Ci sarebbe molto altro da dire, ma appunto… un blog non è un libro, per cui taglio e chiudo, con un saluto, ciao! 🙂
“…scrissi che il blog mi dava l’idea del bar della stazione dove gente che va e gente che viene, trangugia un caffè in piedi e scompare…” mi piace questa tua suggestione. Rende bene l’effettiva natura di un blog, così come dà l’idea dello spirito dei suoi avventori. Tutto questo, purtroppo, rende il blog stesso un esercizio perennemente a rischio chiusura. Chissà se verranno travolti definitivamente da altre forme di espressione, da nuovi avamposti – certo, quelli attualmente affollatissimi servono spesso caffé bruciati, tazzine sporche, cornetti secchi o addirittura già mordicchiati…
….ahhahahaha!

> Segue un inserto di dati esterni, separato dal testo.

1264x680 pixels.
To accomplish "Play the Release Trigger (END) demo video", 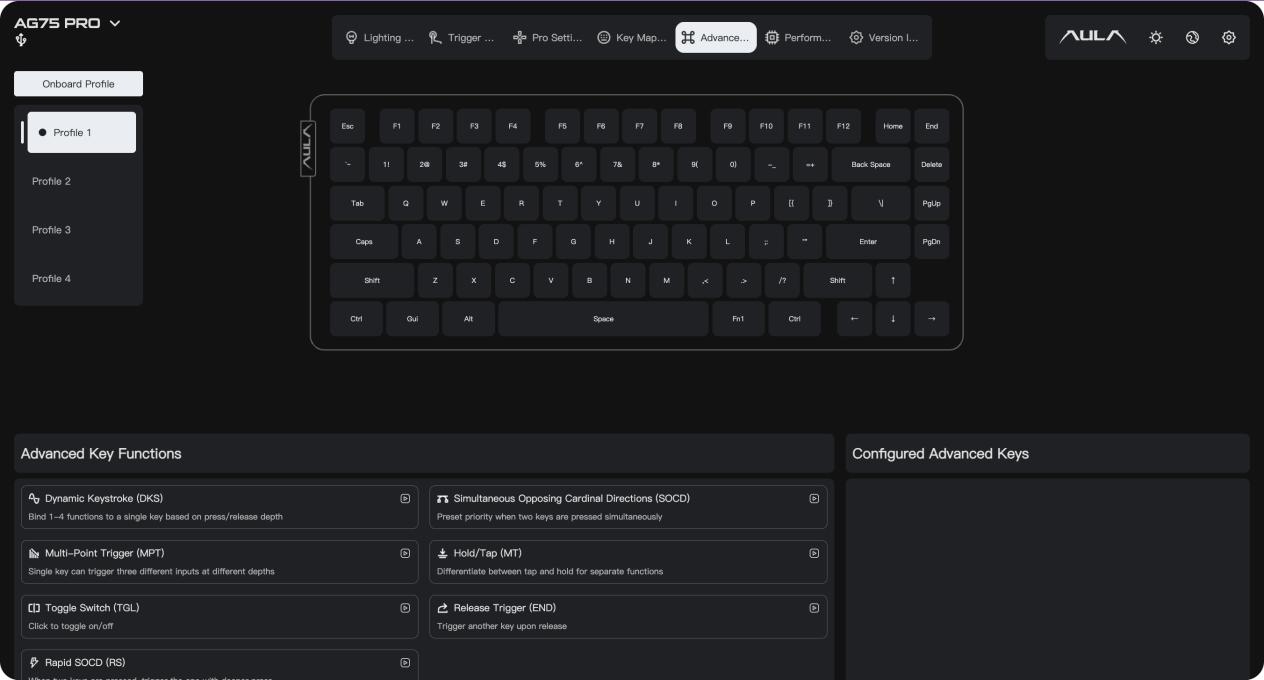I will click(x=814, y=608).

Verissimo….
A ognuno i suoi Comandamenti, certo. Ma difficilmente ci si potrà discostare davvero da quelli che Miller indica. Perfetti (pure se, come la perfezione, più che inarrivabili, utili solo a riprendere, ad ogni tempo, il cammino perduto più che a seguire un cammino regolare).
C’è, soprattutto, la buona insistenza sull’aspetto .
C’è che avviene che capiti a fagiolo una rflessione come questa tua, Che sia benefica.
Già, un fondo imprescindibile non può che esserci. Il lavoro, la costanza, la dedizione. E poi sì, che sia benefica, come auspichi.